She, sorry--I apparently took you more seriously than you did yourself!
From what I've read, one of the arguments against this whole "y" thing was that etymologically, the words "man" and "woman" already differ. It's pretty clear that it wasn't a case of carefully analyzing the roots of English words. But I'm just presenting the argument as I understand it; I'm certainly no expert on the subject. :-)
It seems to me, though, that woman is the sort of word you don't see as implying anything (like so many words in English used daily, remaining oblivious to their roots) until it's specifically brought to your attention. (Funny how, in focusing on the implications of the word woman, one could also choose to disregard the products of intentional misspelling being considered almost universally silly!)

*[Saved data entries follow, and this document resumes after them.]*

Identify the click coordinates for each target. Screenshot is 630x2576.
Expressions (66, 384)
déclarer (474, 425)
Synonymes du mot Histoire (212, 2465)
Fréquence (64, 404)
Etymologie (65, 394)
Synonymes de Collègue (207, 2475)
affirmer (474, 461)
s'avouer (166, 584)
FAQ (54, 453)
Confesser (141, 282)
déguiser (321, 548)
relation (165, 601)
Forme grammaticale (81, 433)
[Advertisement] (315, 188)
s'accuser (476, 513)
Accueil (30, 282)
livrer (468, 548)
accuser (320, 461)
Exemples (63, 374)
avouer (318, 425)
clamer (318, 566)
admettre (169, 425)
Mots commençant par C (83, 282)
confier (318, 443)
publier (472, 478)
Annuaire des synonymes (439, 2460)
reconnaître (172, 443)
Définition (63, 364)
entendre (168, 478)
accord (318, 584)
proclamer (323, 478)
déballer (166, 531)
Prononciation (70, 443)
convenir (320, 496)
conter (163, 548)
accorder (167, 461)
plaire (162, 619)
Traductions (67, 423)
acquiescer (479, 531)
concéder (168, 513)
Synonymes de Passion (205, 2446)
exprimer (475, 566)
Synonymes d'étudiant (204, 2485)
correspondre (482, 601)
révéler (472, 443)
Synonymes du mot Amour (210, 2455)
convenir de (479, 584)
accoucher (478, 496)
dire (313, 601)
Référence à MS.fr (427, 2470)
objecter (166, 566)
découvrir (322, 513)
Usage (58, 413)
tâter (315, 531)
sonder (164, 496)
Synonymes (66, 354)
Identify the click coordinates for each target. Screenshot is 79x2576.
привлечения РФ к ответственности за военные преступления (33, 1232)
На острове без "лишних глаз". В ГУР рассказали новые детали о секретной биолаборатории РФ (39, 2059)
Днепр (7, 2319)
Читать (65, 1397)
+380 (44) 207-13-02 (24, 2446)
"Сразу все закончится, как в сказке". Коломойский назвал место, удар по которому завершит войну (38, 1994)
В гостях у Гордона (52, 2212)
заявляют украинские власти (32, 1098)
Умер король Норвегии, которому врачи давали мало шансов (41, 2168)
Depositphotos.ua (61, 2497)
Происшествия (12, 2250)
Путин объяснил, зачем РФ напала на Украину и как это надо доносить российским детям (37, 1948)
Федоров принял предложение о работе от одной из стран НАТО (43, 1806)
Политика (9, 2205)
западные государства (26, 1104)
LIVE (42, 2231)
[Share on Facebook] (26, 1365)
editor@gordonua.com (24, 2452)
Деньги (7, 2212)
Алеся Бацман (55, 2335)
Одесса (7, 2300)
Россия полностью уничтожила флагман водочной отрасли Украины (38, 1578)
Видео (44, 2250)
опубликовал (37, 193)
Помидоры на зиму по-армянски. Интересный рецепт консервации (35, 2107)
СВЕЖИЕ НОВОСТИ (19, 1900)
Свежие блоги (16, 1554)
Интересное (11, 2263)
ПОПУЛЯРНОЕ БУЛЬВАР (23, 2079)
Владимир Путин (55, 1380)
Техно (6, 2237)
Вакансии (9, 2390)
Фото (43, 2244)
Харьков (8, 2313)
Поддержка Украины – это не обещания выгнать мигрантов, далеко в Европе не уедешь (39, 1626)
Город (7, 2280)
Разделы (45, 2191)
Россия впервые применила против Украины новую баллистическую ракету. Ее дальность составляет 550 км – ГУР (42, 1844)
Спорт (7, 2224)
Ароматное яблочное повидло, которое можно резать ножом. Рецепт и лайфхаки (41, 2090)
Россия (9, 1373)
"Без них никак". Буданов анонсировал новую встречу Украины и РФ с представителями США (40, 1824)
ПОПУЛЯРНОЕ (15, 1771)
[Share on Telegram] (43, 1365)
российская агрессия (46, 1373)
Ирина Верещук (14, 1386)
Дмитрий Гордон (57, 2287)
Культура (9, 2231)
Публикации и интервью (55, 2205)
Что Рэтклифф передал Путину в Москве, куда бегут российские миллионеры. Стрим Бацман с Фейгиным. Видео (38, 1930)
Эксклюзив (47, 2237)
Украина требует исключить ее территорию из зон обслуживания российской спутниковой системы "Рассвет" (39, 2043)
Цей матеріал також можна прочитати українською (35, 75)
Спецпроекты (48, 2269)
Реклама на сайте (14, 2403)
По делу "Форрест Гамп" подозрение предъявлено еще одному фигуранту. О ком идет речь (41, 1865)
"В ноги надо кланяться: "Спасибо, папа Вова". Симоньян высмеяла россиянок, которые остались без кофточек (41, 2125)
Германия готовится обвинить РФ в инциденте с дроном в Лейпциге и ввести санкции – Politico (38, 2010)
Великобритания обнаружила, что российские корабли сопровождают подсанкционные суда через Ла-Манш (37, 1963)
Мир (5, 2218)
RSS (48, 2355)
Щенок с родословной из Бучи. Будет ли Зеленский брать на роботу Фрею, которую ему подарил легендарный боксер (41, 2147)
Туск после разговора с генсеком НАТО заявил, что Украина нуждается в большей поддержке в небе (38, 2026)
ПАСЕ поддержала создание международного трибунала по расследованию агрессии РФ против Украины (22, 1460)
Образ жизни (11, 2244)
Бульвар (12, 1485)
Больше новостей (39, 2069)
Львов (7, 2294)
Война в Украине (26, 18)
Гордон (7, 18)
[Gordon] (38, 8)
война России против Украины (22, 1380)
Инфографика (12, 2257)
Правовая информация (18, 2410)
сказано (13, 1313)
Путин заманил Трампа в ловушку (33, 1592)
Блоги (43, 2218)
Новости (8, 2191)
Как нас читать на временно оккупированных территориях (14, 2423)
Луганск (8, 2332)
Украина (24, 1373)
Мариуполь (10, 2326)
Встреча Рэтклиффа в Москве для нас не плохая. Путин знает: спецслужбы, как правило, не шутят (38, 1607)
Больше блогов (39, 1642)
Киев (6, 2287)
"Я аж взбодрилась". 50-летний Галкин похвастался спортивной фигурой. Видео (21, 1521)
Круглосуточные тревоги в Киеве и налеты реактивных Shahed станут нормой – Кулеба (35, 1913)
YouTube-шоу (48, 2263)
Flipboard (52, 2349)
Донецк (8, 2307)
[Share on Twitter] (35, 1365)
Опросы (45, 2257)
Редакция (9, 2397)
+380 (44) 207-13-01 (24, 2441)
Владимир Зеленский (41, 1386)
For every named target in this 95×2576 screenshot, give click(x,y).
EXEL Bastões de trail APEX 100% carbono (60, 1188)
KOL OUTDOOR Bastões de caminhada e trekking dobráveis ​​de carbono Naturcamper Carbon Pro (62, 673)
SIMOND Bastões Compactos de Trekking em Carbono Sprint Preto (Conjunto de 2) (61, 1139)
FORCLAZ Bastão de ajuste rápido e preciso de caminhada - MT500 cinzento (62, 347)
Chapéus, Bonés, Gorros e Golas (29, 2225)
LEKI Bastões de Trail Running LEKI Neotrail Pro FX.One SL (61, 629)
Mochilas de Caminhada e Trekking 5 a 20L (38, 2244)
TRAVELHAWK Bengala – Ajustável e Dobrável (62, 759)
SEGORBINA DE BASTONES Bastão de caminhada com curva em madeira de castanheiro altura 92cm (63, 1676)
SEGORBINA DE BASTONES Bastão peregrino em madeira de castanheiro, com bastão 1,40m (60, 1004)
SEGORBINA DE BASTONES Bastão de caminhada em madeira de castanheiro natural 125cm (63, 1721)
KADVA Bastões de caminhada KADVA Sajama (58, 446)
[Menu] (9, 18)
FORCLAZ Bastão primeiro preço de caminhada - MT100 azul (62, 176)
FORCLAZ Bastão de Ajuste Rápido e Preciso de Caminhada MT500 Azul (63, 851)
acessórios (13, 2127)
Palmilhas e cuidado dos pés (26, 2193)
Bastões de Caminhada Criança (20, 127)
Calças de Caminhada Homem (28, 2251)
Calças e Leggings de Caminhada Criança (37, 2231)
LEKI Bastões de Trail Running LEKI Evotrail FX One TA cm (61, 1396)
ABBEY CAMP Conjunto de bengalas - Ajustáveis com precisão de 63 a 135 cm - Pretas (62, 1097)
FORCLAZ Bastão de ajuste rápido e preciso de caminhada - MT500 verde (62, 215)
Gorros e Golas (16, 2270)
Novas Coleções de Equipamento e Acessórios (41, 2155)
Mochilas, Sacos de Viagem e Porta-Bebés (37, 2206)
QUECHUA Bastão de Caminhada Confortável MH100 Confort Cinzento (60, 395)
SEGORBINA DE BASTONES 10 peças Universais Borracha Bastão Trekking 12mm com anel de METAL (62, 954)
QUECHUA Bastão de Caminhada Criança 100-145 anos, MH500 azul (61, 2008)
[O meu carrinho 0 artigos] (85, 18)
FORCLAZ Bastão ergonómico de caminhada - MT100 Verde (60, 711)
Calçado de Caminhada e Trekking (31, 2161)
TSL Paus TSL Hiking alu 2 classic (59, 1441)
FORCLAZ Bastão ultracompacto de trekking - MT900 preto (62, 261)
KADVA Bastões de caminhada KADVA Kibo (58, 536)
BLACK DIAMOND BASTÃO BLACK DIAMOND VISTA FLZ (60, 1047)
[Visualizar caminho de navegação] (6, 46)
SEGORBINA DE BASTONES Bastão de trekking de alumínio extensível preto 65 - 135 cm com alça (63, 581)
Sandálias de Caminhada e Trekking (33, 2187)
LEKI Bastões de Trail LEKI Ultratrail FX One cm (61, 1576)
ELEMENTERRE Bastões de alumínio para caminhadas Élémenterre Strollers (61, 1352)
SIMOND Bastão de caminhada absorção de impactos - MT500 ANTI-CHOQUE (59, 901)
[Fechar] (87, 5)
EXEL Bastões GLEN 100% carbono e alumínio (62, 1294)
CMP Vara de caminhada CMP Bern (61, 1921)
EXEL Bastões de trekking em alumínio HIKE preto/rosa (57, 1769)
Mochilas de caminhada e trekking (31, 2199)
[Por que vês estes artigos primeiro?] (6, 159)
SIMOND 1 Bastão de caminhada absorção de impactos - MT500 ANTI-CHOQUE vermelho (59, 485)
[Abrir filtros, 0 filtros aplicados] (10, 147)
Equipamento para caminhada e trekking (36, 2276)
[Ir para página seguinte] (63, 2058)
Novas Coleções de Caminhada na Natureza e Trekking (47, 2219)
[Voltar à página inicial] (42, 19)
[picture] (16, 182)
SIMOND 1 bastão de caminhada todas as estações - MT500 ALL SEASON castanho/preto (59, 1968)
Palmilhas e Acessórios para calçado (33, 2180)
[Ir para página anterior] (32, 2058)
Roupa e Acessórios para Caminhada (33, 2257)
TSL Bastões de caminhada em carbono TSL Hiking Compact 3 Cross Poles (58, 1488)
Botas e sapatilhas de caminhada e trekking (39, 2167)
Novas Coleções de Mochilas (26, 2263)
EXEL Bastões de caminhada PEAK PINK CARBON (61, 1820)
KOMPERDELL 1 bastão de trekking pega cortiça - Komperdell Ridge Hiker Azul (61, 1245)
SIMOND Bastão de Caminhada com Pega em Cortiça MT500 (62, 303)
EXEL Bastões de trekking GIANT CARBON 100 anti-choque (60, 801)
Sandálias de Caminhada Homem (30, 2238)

And, by that logic (though faulty — woman is from wífman, a compound where wíf (wife) meant woman, and man meant human being), wife — which, for a time, after originally meaning "woman," meant "woman of lowly rank or employment" — should be just as reprehensible, yes?
I dislike it immensely, she, but I understand the thinking behind it--and it had nothing to do with spelling like a pop star. The spelling was coined to point out what feminists (in the "old" sense of the term) believed was an inherent bias in the English language, which in turn they believed reflected historical and social subordination of women. The spellings of "woman" and "women," they argued, suggest that women are a subset of men. It was an effort to "own" what they were called.
The whole premise, if I understand it correctly, was based on the argument that language can be a powerful tool in shaping how people perceive others and how they understand the world.